When it comes to controlling troublesome weeds, pests and diseases in the sports turfgrass areas you manage, how much do you think about the products you use? Too often managers just buy what their adviser recommends, place the delivered product in store and wait for a licensed spray operator to apply it when conditions are suitable.
In fact it is worth taking the time to understand what is in the product and how it has been developed. It is essential to know about its registration and you really should know whether it is right for your needs.
Protecting sports turfgrass
Over the years pesticides - or more correctly plant protection products - have made significant contributions towards establishing and maintaining safe, high quality sports turfgrass. They have helped to effectively manage populations of insect pests and disease causing organisms as well as weeds. The result is improvements in both the appearance and playing qualities of turf swards. Plant protection products are an important component of the greenkeeper's and groundsman's 'tool box'.
Plant protection products are specifically formulated to achieve control of specific weeds, pests or diseases. Each product contains one or more substances (active ingredients) that are active against the target. Highly trained formulation scientists combine these with other substances to achieve desirable characteristics in the finished product e.g., effectiveness, ease of use, reduced packaging and no hazard classification.
How active substances are brought to the market
1. Discovery phase
Identifying a potential active substance is the first step. Each year, research based companies screen many thousands of potential candidates for useful activity. Some candidates may have been synthesised in the laboratory, others may come from natural sources. As well as assessing pest activity, early stage tests will also assess safety for users and the wider environment. On average just one out of 70,000 candidates will emerge from the screening process and go to the development phase.
2. Development phase
Selection continues in the development phase with many more candidates failing to meet the rigid selection criteria of activity and safety in more extensive tests. The few that do emerge are then incorporated into a range of formulations that are tested further in strictly controlled early field trials. Again the criteria are effectiveness and safety, but under a range of different environmental conditions.
These trials continue for several years to investigate activity against target pests, weeds and diseases and to achieve the best results using difficult application methods.
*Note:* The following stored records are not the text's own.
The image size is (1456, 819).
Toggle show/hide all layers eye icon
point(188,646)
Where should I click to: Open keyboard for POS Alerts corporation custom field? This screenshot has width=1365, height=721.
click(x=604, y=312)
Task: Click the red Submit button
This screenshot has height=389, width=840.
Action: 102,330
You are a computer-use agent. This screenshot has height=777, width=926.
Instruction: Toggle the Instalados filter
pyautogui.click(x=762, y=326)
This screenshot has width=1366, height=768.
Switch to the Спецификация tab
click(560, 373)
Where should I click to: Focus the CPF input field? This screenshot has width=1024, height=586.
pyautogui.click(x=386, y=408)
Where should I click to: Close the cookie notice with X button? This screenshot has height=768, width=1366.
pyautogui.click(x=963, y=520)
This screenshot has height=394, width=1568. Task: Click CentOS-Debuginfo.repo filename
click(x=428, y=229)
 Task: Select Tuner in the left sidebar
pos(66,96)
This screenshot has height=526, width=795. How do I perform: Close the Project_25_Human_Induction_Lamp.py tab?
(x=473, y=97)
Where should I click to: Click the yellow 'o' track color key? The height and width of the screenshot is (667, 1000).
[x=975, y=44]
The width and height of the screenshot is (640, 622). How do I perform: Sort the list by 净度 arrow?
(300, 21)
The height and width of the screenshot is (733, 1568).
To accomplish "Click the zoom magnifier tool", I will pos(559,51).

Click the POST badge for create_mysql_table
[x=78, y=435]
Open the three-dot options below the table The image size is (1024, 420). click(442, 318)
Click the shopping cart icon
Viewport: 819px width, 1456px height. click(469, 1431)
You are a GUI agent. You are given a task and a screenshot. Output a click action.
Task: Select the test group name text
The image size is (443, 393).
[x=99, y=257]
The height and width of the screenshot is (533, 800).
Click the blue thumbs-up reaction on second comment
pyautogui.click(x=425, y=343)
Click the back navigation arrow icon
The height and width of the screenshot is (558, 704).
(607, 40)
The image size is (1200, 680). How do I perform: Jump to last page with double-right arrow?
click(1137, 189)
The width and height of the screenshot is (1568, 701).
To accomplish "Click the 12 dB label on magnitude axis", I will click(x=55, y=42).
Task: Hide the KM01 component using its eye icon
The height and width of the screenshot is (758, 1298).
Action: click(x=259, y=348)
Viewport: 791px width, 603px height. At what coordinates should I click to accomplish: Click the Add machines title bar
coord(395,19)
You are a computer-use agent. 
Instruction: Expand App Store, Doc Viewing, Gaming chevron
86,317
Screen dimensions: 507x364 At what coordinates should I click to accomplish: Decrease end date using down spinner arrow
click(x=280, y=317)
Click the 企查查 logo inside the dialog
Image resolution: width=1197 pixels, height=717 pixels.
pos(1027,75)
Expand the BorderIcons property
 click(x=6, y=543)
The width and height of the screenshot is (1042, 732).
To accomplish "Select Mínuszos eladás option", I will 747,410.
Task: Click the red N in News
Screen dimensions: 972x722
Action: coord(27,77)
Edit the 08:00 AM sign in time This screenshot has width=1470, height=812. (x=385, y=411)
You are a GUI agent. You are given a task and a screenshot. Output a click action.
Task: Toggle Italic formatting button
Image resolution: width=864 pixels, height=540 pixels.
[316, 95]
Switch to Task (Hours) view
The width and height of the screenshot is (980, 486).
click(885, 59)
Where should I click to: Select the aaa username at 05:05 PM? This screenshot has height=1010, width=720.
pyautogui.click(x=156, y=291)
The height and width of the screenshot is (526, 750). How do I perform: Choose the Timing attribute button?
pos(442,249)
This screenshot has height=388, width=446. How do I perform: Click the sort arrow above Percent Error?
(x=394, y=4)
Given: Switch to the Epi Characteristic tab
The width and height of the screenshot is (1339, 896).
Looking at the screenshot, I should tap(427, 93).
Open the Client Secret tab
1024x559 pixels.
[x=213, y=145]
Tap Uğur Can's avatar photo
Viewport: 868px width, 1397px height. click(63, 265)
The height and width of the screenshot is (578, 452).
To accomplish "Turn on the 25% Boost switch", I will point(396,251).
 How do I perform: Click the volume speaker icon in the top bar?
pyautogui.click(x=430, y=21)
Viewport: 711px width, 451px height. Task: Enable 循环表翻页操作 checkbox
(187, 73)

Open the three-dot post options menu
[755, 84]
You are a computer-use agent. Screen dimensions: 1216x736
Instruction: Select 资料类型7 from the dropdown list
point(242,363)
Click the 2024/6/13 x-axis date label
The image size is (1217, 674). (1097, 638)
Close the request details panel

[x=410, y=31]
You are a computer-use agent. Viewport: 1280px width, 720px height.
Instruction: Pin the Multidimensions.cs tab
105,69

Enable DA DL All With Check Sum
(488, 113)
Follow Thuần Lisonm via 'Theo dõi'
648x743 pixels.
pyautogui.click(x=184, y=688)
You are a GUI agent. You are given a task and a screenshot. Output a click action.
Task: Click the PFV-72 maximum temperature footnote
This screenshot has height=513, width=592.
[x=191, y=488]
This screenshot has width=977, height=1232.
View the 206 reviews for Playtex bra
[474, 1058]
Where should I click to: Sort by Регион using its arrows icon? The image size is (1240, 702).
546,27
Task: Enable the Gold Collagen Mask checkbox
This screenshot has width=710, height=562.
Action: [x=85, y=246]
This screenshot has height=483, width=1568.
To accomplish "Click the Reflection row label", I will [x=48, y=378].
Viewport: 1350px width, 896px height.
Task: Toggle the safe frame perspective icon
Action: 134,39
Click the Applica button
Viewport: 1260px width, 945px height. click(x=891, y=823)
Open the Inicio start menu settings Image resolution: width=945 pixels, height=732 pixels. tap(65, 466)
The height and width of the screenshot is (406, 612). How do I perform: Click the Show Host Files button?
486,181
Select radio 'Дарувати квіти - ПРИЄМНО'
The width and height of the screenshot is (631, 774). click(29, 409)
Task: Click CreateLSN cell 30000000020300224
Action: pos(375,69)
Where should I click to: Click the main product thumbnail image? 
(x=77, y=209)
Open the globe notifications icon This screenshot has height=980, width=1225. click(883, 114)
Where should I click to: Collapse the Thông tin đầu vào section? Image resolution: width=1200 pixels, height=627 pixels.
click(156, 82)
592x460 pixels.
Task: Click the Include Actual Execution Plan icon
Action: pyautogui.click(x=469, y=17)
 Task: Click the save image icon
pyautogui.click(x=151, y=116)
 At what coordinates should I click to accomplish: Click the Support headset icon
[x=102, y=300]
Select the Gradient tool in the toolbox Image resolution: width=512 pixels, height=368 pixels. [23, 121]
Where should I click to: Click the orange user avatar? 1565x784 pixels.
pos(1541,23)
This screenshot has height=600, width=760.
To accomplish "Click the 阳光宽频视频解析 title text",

The tests will provide experience of the product's performance in different seasons and in weather conditions. Plant protection products for sports and turfgrass will be subject to specific trials on suitable areas that reflect commercial use.
Alongside the turfgrass testing, extensive toxicological and environmental studies are completed along with assessments of any breakdown products. Safety and stability of the formulated product in the final pack is needed.
Before a plant protection product can be sold in a particular country it must be approved by the relevant national regulatory agency. All the data generated over the years of trials and studies are submitted for evaluation by the agency which decides whether or not to grant the approval.
Time and costs
From the first time an active substance is discovered to the first sale takes on average 9.1 years and only one out of 139,000 candidates screened will make it to the market. And the average cost is £140 million (Source: Pesticides in Perspective, published by Crop Protection Association, May 2007).
Plant protection products represent a massive investment in development and registration. The process is highly complex and represent a high economic risk to the research company. The products are highly tested and regulated. Even after registration independent scrutiny will continue to assess any risks once the product is in practical use.
To ensure they are continue to be available for tomorrow's turfgrass manager those using them today need to ensure they act responsibly. This includes correct and legal product selection, measuring accurately the area to be treated, applying the right amount of product at the right time and checking application equipment before use and that it is correctly calibrated.